Okay, knowing the enemy is half the battle, right? My first step was trying to make some modifications at home. I figured if I controlled the ingredients, I’d be safer. I went out and bought some whole wheat flour first, thinking I’d make my own wrappers. That… well, that was an experiment. Let’s just say my wrapping skills need work, and the texture wasn’t quite the same. It was edible, but maybe not the dim sum experience I craved.
Trying Different Fillings
Next, I focused on the fillings. This was more successful. For things like siu mai or dumplings:
- I switched fatty pork for lean ground chicken or turkey.
- Packed them with more vegetables – mushrooms, water chestnuts, chives, cabbage – to bulk them up without adding carbs.
- Cut way back on sugar and used minimal low-sodium soy sauce or tamari for flavor, adding ginger and garlic instead.
Steamed dishes became my best friend. Steamed chicken feet (if not in a super sugary sauce), steamed vegetable dumplings, steamed fish – these were generally better bets.

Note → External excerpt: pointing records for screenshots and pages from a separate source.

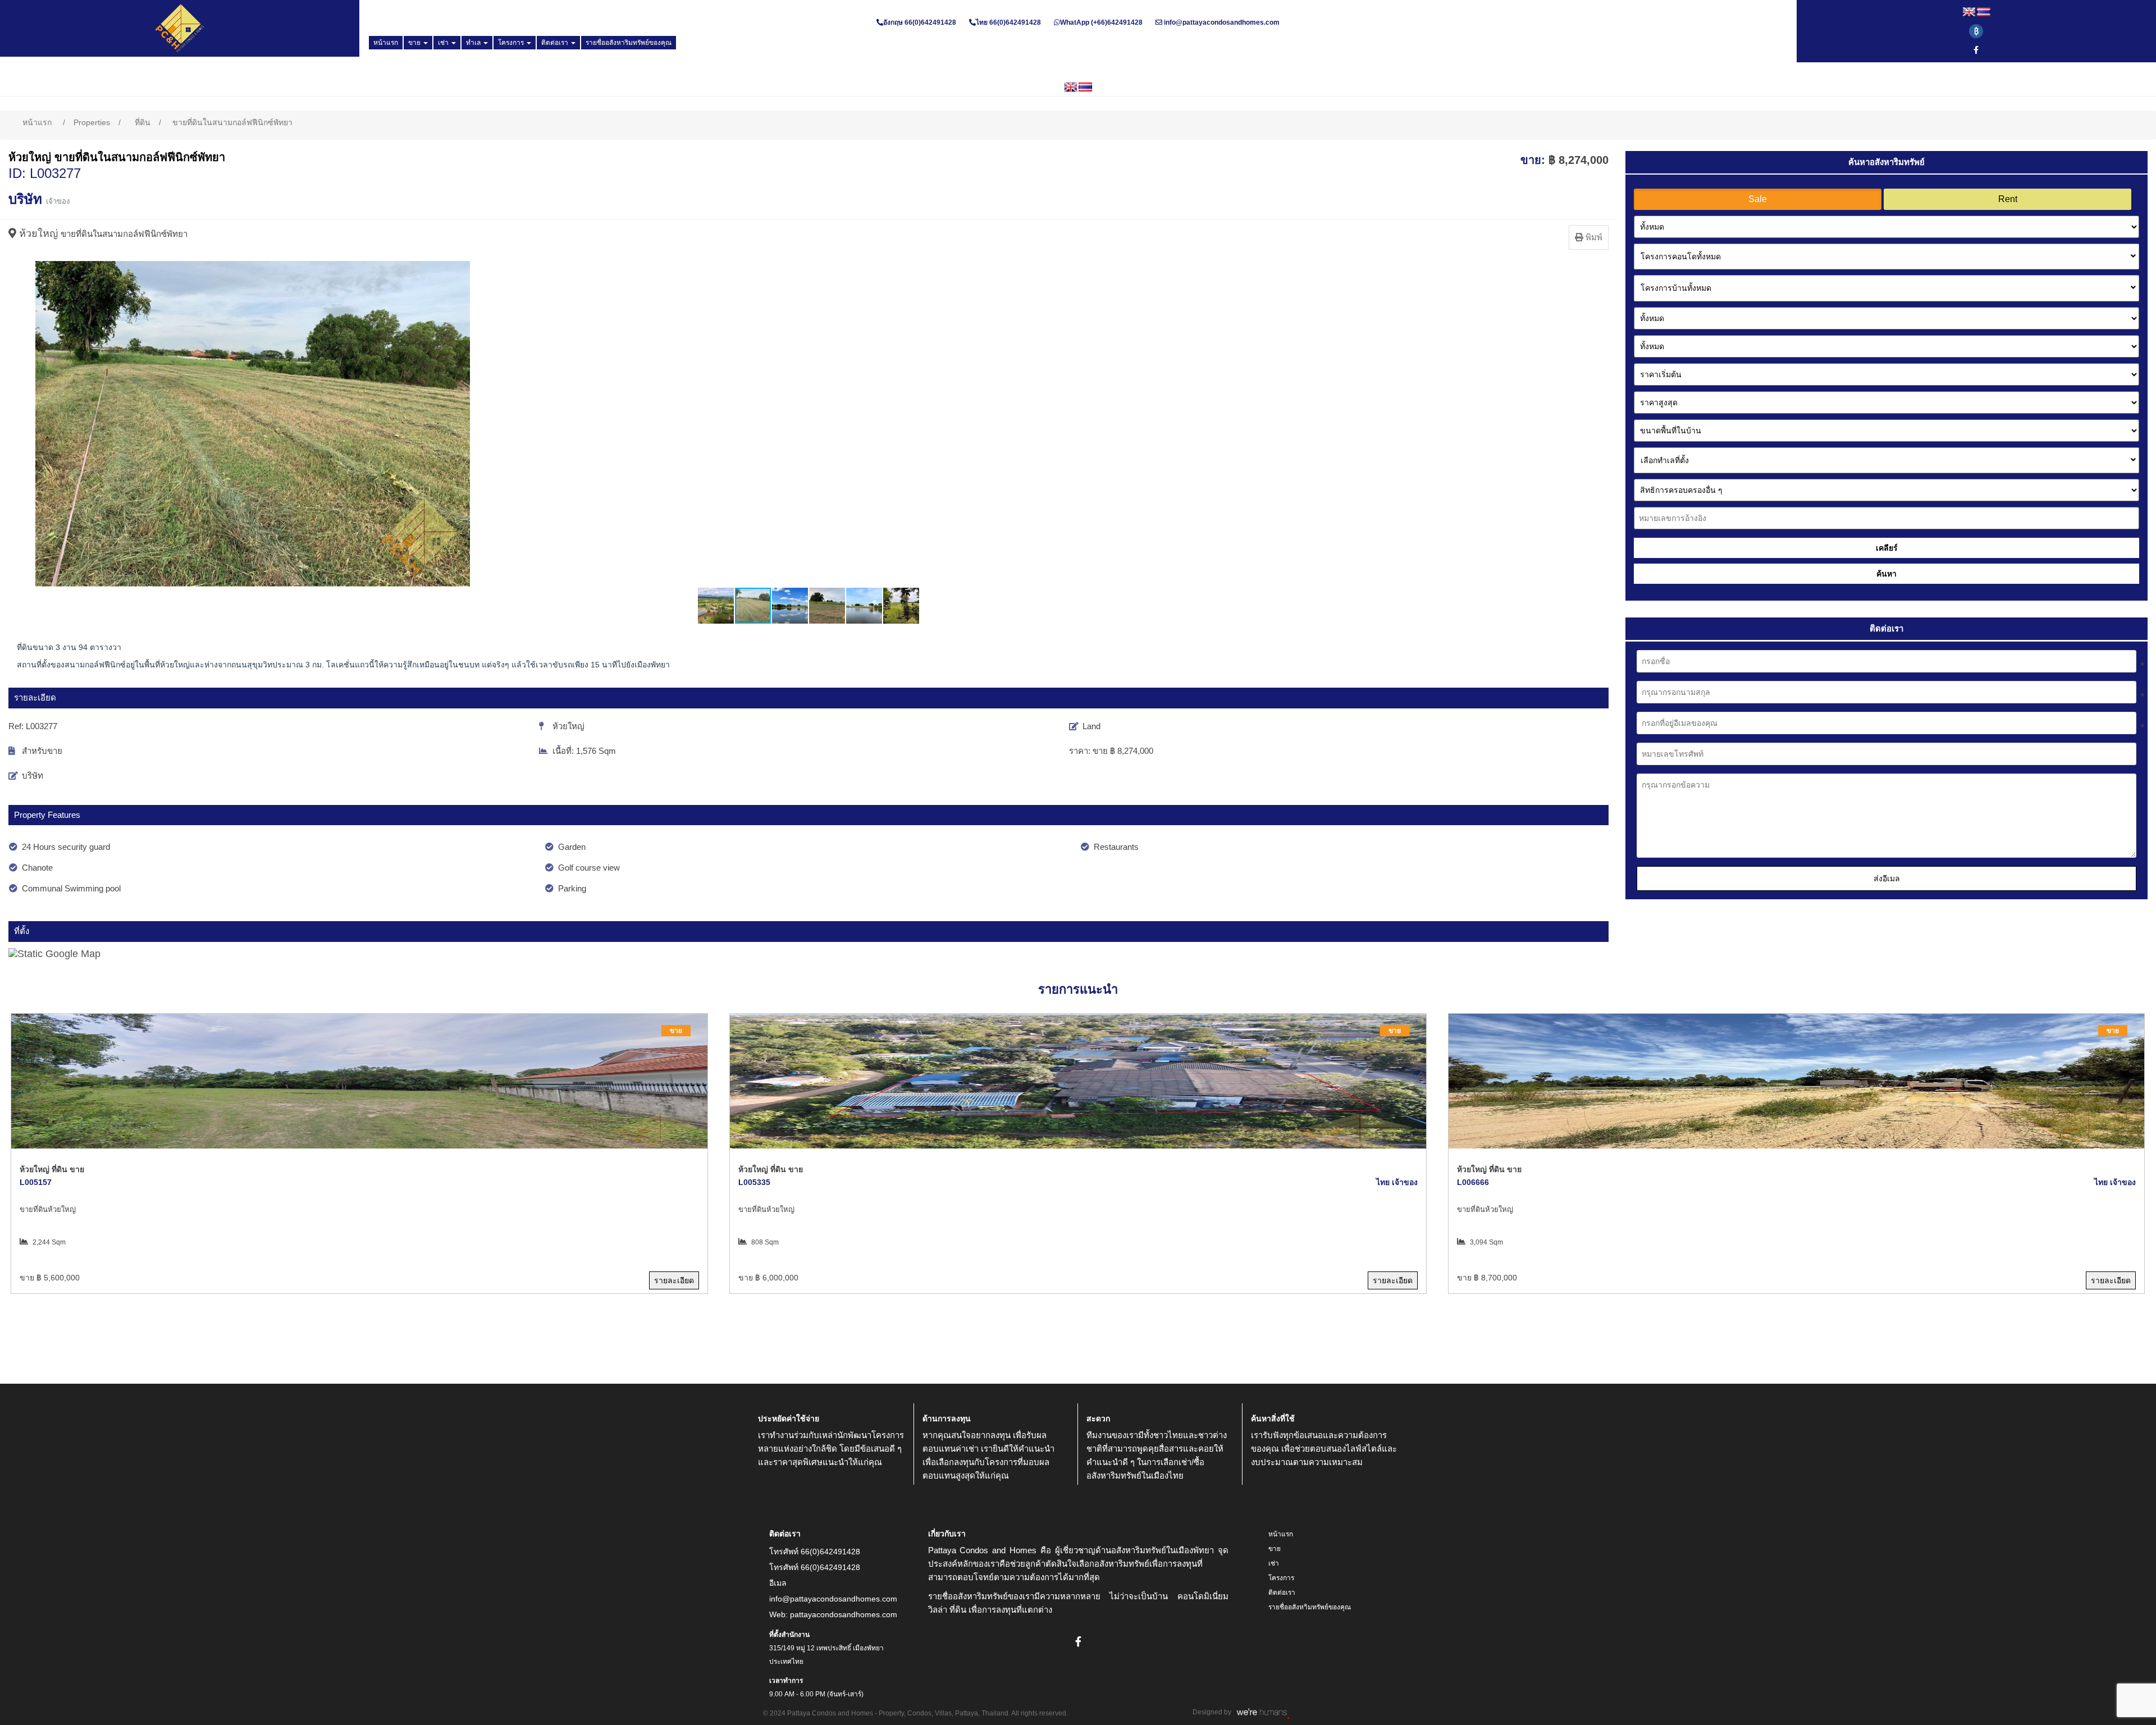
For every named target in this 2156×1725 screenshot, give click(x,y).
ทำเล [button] (474, 43)
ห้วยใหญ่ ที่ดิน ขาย (52, 1169)
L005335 (754, 1182)
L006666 (1473, 1182)
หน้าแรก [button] (385, 43)
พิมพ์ (1592, 237)
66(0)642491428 (930, 22)
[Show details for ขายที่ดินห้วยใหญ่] (359, 1081)
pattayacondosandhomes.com (843, 1614)
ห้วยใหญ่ (38, 233)
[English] (1969, 12)
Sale (1757, 199)
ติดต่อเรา (1281, 1592)
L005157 (36, 1182)
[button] (19, 424)
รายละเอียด (674, 1280)
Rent (2007, 199)
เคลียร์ (1887, 547)
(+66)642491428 (1116, 22)
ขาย (1274, 1549)
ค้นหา (1886, 573)
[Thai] (1983, 12)
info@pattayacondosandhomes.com (1222, 22)
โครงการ (1281, 1578)
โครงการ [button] (512, 43)
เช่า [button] (444, 43)
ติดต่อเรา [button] (555, 43)
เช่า (1273, 1563)
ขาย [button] (415, 43)
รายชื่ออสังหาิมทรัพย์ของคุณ (1309, 1607)
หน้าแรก (1280, 1534)
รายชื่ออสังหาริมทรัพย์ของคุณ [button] (629, 43)
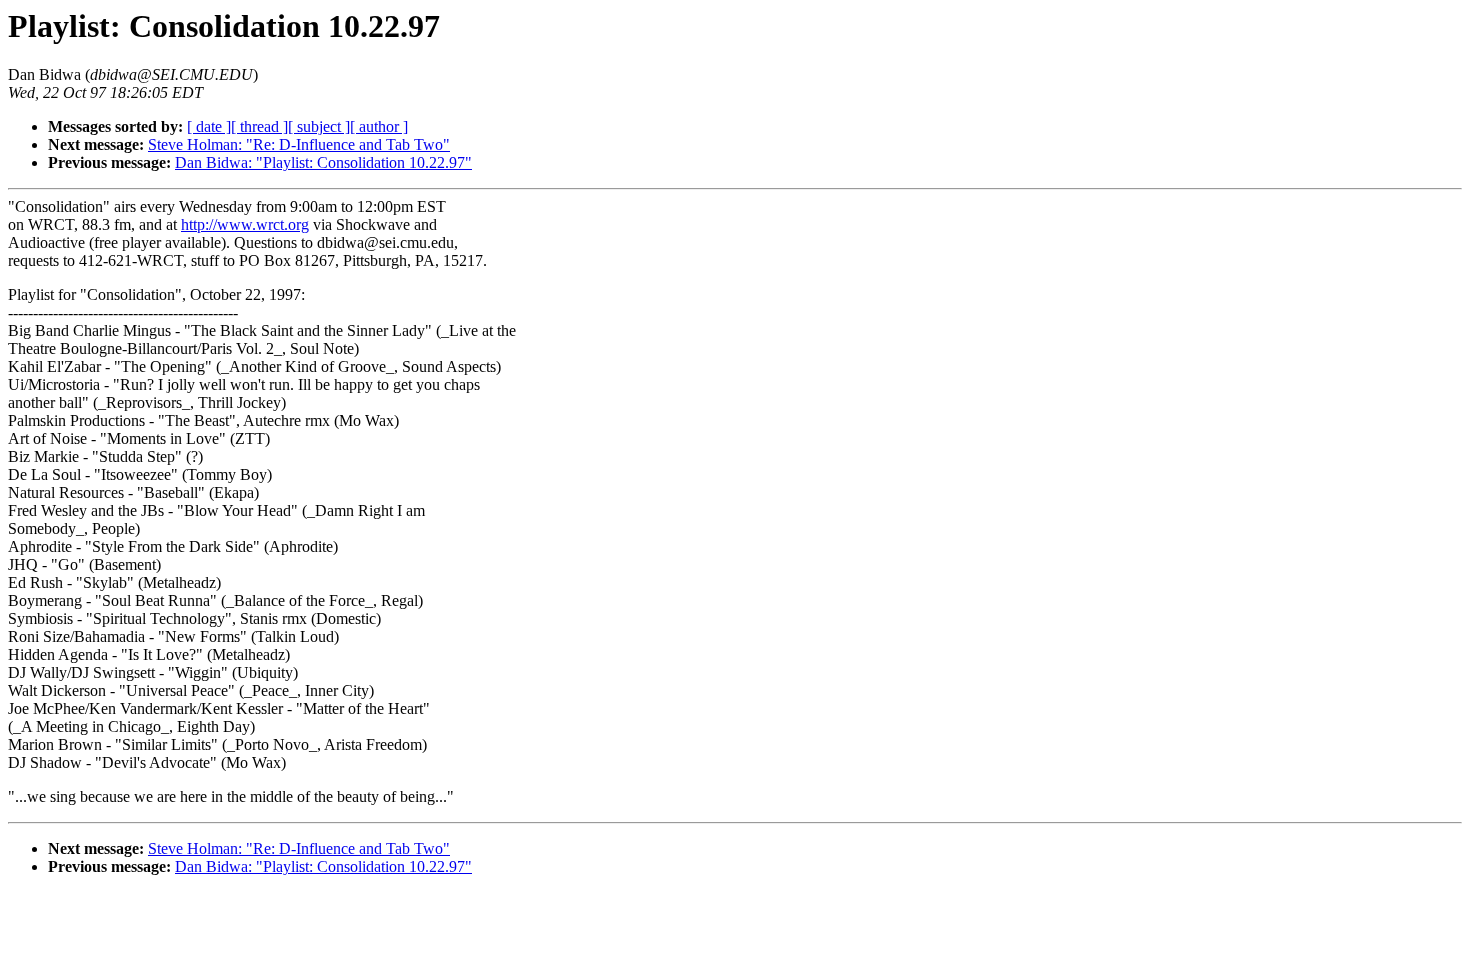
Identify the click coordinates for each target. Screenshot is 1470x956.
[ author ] (379, 126)
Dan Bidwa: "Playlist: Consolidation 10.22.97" (323, 162)
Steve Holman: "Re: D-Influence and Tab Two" (299, 144)
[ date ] (209, 126)
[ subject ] (319, 126)
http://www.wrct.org (245, 224)
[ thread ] (259, 126)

Eating Out – The Real Challenge
Making it at home is one thing, but the real joy of dim sum is going out, right? The carts, the noise, the variety. So, I had to develop a strategy for restaurants.

My approach became:
- Scan the menu/carts for steamed options first. Steamed greens (like gai lan) with oyster sauce on the side (so I control the amount) became a staple order.
- Ask questions. I wasn’t shy about asking if there was sugar in the marinade for the steamed ribs, for example. Sometimes they know, sometimes they don’t, but it’s worth asking.
- Focus on protein and veg. Things like steamed tofu dishes, chicken feet (again, watch the sauce), or basic steamed fish balls were better choices than piles of har gow (shrimp dumplings) or char siu bao (BBQ pork buns) because of the wrapper-to-filling ratio.
- Limit the obvious carbs. One small baked char siu bao might be okay, but three or four is asking for trouble. Same with sticky rice – delicious, but a carb bomb. I learned to have just a taste if someone else ordered it.
- Avoid the deep-fried stuff almost entirely. Spring rolls, taro puffs… tasty, but not worth the spike.
- Skip the sweet desserts. Egg tarts, sesame balls – usually a no-go for me now. Green tea became my dessert.
- Portion control is everything. Sharing dishes is key. I never order just for myself; we always get a variety and I take small portions of the things I can manage.
It took some trial and error. I definitely had some blood sugar readings after early attempts that made me rethink my choices for the next time. But I found a way to still enjoy the experience. It’s about making conscious choices, focusing on steaming over frying, bulking up on veggies and lean protein where possible, and being really mindful of portion sizes, especially with anything involving those lovely, fluffy white buns or wrappers. It’s not quite the free-for-all it used to be, but I can still absolutely enjoy dim sum, and that’s what matters.